*** ENTRIES SUPPLIED ***

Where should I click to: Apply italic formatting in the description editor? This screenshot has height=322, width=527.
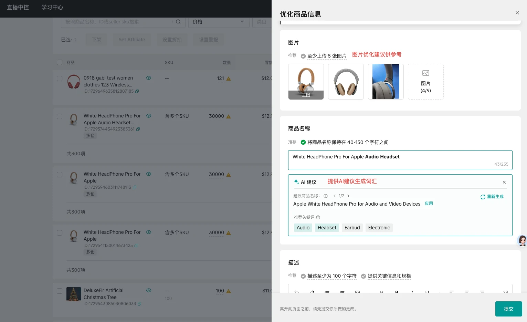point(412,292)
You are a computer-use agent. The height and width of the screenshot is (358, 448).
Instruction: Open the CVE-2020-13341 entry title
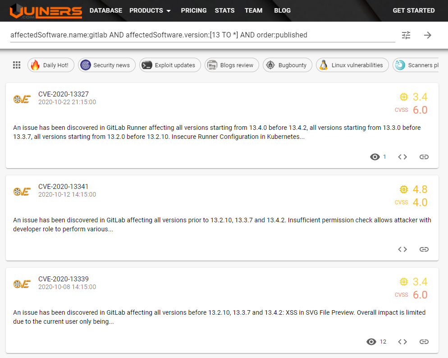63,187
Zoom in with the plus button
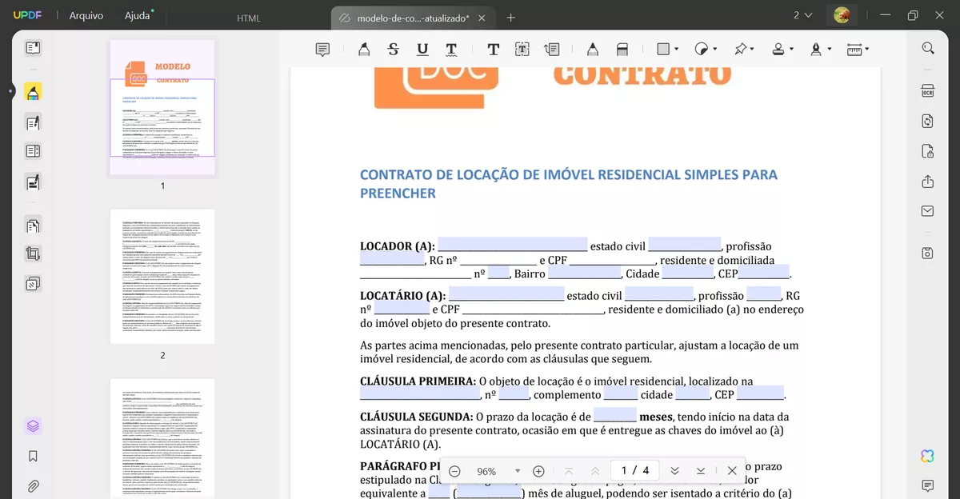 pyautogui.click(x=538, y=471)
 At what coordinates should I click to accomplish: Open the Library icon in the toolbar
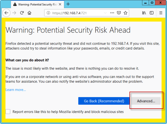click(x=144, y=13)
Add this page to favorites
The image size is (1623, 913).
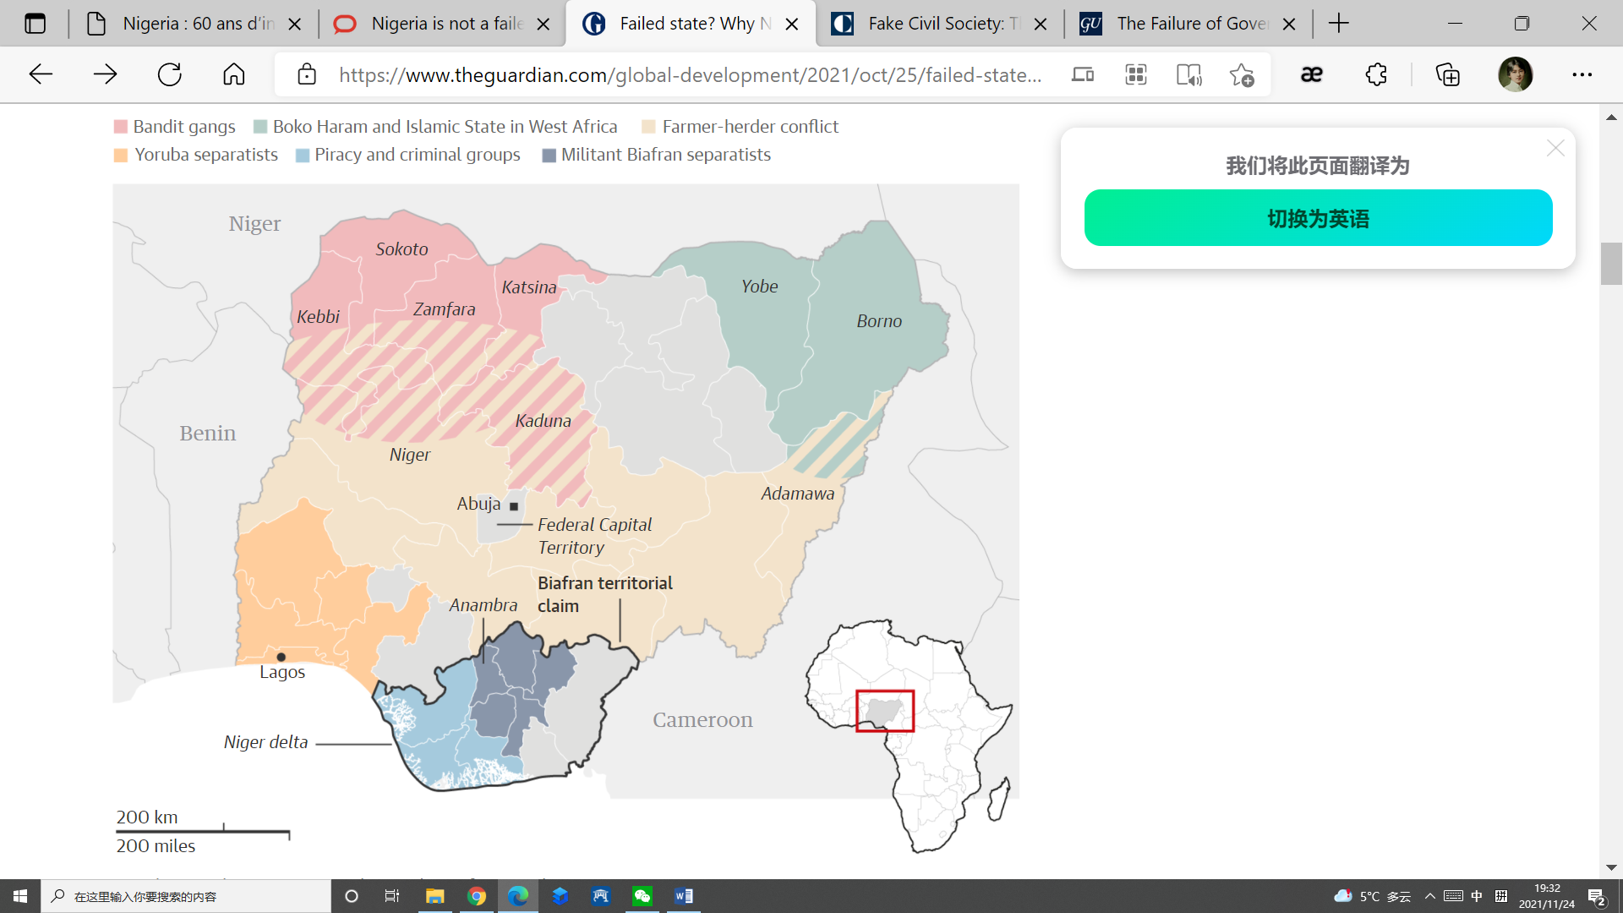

***

# WORK INSTRUCTIONS
Reproduce every one of the rows above word for word, omitting the pictures from your answer.

# EXERCISE RESULT
Where should I click to: Apply italic formatting in the description editor? This screenshot has height=322, width=527.
point(412,292)
You are a computer-use agent. The height and width of the screenshot is (358, 448).
Instruction: Open the CVE-2020-13341 entry title
63,187
Zoom in with the plus button
 pyautogui.click(x=538, y=471)
 At what coordinates should I click to accomplish: Open the Library icon in the toolbar
click(x=144, y=13)
Add this page to favorites
The image size is (1623, 913).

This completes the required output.